Shop owners at the Tema Industrial Area Market popularly known as the Mankoadze market, have protested against an alleged sale of the green belt adjacent their shops to a Chinese man.
The shop owners together with their workers, clad in red apparel, protested on the bare land which served as a bus terminal for the VVIP.
Mr Samuel Essuman, Chairman of the Tema Industrial Market Owners Association, told the media that when members acquired the land for the construction of their shops, the TDC Company Limited and the Tema Metropolitan Assembly (TMA) informed them that the stretch of land directly adjacent to the market and facing the main habour road was a green belt.
Mr Essuman added that due to that caution, they stayed away from the said buffer zone and none was allowed to build on it.
He recalled that the land was given to the Chinese to operate a bus terminal some few years ago with the explanation that operators of the terminal would use it temporally therefore no permanent structure would be allowed on it.
He however added that the company erected shops on the land which they rented out in dollars, stressing that they believed TMA had sold the land to the Chinese investor who was now constructing a three storey 60 shop building and other permanent structures on the said green belt.
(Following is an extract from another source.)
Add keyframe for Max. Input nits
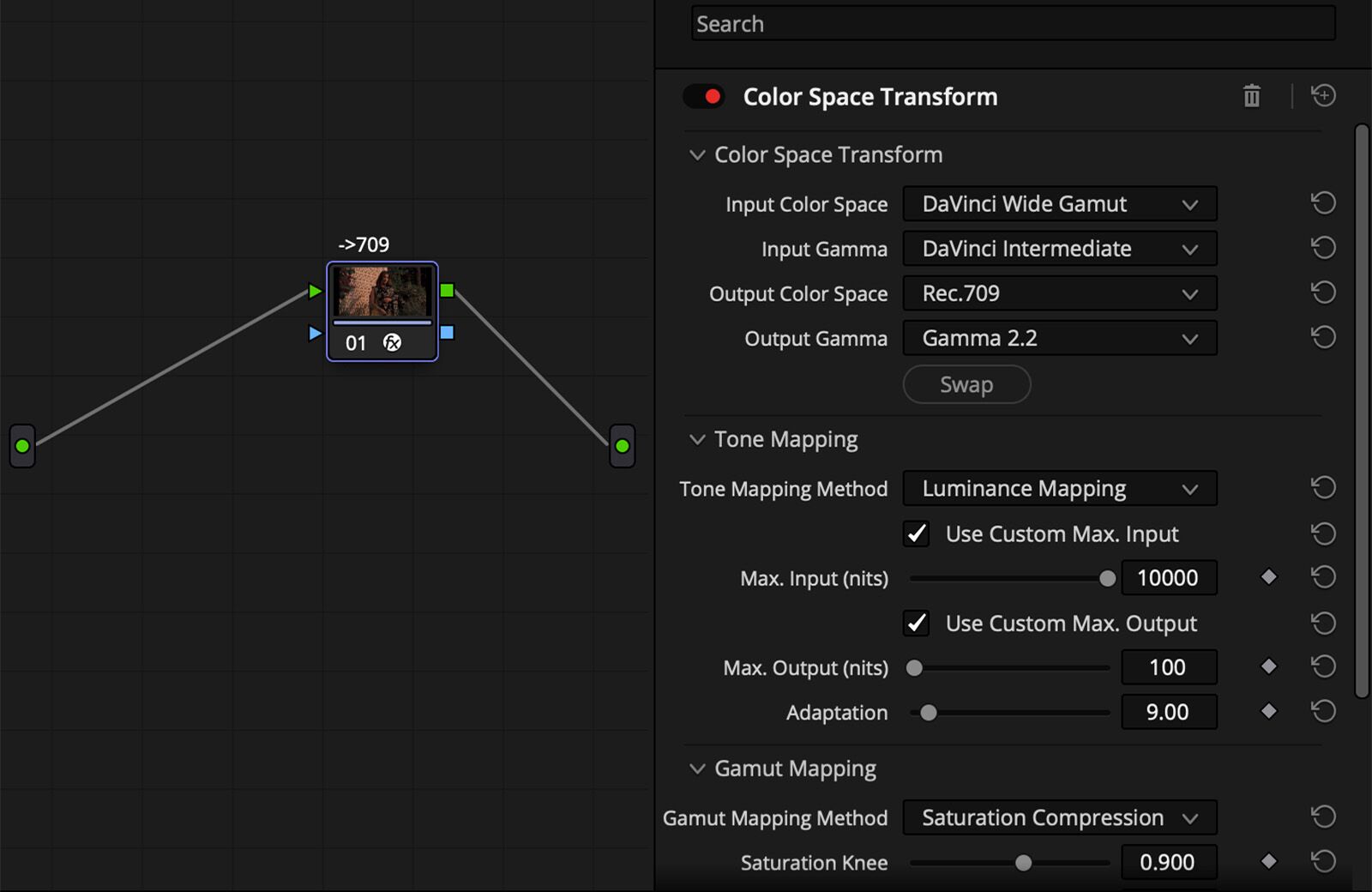Viewport: 1372px width, 892px height. (x=1268, y=577)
Members of the Association, he noted, were calling on the TMA and TDC to stop the construction of the permanent structures on the land, explaining that doing so would have dire consequences on them should fire break out in the market.
“Greenbelts are meant for emergencies and ecological renewal. The trees on them absolve carbon which is produce in large quantities in Tema.
"We have 120 shops here, each has about three workers, so if there is an emergency like fire, this is the only space that we can run to for safety and move our wares to,"he said.
“It is the only space Fire Service can park to help us. If we look on and this place is fenced and used for permanent structures, we have no other place, and we all know that fire outbreaks are very frequent in this country," Mr Essuman added.
Meanwhile, Mr Felix Mensah Nii Anang-La, Tema Metropolitan Chief Executive, has denied allegations that he had a hand in the selling of the green belt.
He explained that the land was given to the VVIP somewhere in 2012.
Mr Anang-La added that most road reservations in Tema had been turned into dumping sites therefore he supported the idea of giving out such lands for developments adding that “we can’t allow the place to be like it was some 60 years ago”.
He said, he asked the operators of the terminal to beautify the place when he observed how passengers’ luggage were dumped on the ground among other unpleasant sights when he paid a working visit to the place.
He added that the Assembly's engineers were monitoring the ongoing work on the land, revealing that the development was to make provisions for passenger’s restrooms, cargo area and offices for the terminal's management.
“People should stop making cheap politics out of this, I won’t fight against the public interest as an MCE, ”he stated and gave the assurance that “we will put something nice there to beautify that area”.